On the private housing market, Leonard Tay, research head of real estate consultancy Knight Frank Singapore, said recent launches in the city fringe and suburbs were “priced sensitively with buyers in mind”, leading to the slight easing of prices in non-landed private homes.
“This is characteristic of the transition from the rapid post-pandemic expansion towards a more sustainable and balanced phase of growth from 2024,” he said.
Eugene Lim, key executive officer of property agency ERA Singapore, said Hudson Place Residences in one-north launched in May with a median per square foot (psf) price of $2,465 – 6.5 per cent lower than the median of $2,643 psf in the city fringe over the past six months.
“This highlights the underlying demand for affordably priced homes in the city fringe, particularly among young families that hold jobs in one of one-north’s emerging industries,” he added.

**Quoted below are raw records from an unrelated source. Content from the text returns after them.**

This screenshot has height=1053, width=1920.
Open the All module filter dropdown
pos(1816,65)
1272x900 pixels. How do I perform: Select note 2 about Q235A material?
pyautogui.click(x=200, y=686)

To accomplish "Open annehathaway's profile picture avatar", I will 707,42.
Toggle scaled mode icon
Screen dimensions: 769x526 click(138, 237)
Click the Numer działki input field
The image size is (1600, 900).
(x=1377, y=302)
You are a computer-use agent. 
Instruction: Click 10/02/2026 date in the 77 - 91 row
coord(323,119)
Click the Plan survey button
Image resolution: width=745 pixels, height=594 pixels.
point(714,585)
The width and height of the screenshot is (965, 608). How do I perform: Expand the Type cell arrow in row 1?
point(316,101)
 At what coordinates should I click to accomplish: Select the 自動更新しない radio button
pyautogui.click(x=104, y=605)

The Urban Redevelopment Authority (URA) said 4,745 private homes will be launched under the Government Land Sales programme in the second half of 2026.
This will bring the confirmed supply for the whole year to 9,320 units, over 50 per cent higher than the average number of units launched each year over the past 10 years.
In total, around 61,000 private homes, including executive condominiums, are expected to be completed in the next few years, it added.
HDB and URA said the macroeconomic outlook remains highly uncertain, and advised households to exercise prudence when purchasing property and taking out mortgage loans.
“The Government will continue to monitor the property market closely and adjust its policies as necessary to promote a stable and sustainable property market,” HDB added.
In October, HDB will roll out about 7,960 flats in Bedok, Geylang, Sembawang, Tengah, Toa Payoh and Yishun.
Assisted living flats, also known as community care apartments, will also be offered in Toa Payoh. These flats come with senior-friendly fittings, such as wheelchair-accessible bathrooms and other health and community services.
The board advised buyers who are keen to participate in the October exercise to apply for an HDB Flat Eligibility Letter by Sept 5.